It's weaning time in Selle. It's noisy out there. Cows are sad. Calves are sad. I guess you'd call it sad cow disease or something like that.
Anyway, it happens every year, and the whimpering bellers go on pretty much 24-7 until tight udders start loosening up or babies band together and realize they're on their own.
With separation happening over the weekend, usually by Wednesday or so, things quiet down.
This morning's air waves were still alive with a lessening but still definite sound of broken-hearted mommies and desperate babies hoping someone would come to their rescue.
In last night's case, that potential someone just came along, took pictures and walked on. So, the bellering began anew.
When I did move on from the Taylor sad cow herd at the old Lockwood place, I found a rather bold thief devouring some of Meserve's apples.
Dan Wood told me the other day the deer had not bothered his garden. I told him that they have the Garden of Eden at Meserve's place, which is between his and our farm.
By the time they've eaten all my flowers and stolen some more apples from Meserve's orchard, their bellies are temporarily full, rendering Dan and Terry a break as the pesky critters make their way through the countryside.
This thief simply stood there, looked at me, grabbed a bite and proceeded to chew 25 times so as not to choke on stolen fruit.
This Finney-bred Percheron stole a bite from over the fence as I was driving by on Selle Road Sunday night.
No guilt here, just a little curiosity about the woman in the car, pointing that strange object its way.
Why did the fawn cross the road? Answer: to catch up with its mother who bolted when she saw me park my car, pull out my camera and start taking photos on Samuels Road Sunday night.
I took a short drive after the rain stopped and was amazed at the deer population along Selkirk and Samuels Roads. It seems almost bigger than what we see down here in Selle.
Anyone who doesn't collect a few deer pictures for their 2015 photo albums has no excuse. They're out there, watching us, and we hardly have to move to watch them.

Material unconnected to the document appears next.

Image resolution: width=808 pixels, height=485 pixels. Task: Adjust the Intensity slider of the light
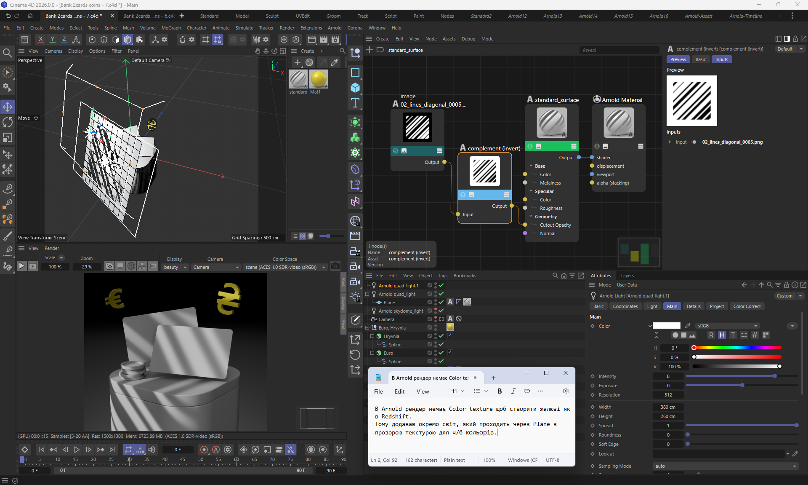click(774, 376)
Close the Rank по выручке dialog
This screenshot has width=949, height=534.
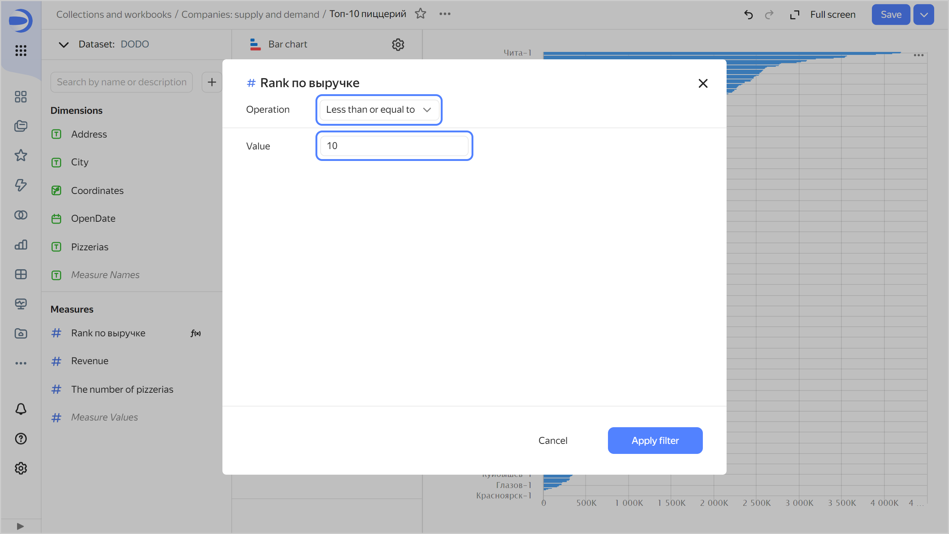(703, 83)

Meanwhile, in a neighborhood far, far away, it's raining in Kyoto, Japan. That did not stop Annie from taking in as much as she could after arriving there by high-speed train from Tokyo.
She said Tokyo and Kyoto are 285 miles apart. The train trip took 2.5 hours. Later, she was apparently watching TV and wishing the subtitles were in English.

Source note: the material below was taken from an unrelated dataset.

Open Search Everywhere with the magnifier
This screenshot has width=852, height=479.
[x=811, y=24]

It looks as if her vacation is going along nicely. She'll spend two days in Kyoto before returning to Tokyo.
Back on the home front, I'm happy to report some enjoyable lawn mowing yesterday. I love mowing lawn, but there's been no joy associated with it through most of the summer.
The experience, though, was pleasantly different yesterday as I did not feel the need to take a bath to wash all the grit from swirling clouds of dust that have accompanied each previous mowing.
The green hasn't exactly come back to all the grass, but at least the lawns look reasonably clean and neat. For me, that's great joy.
Life goes on nicely after the rain. Happy Tuesday.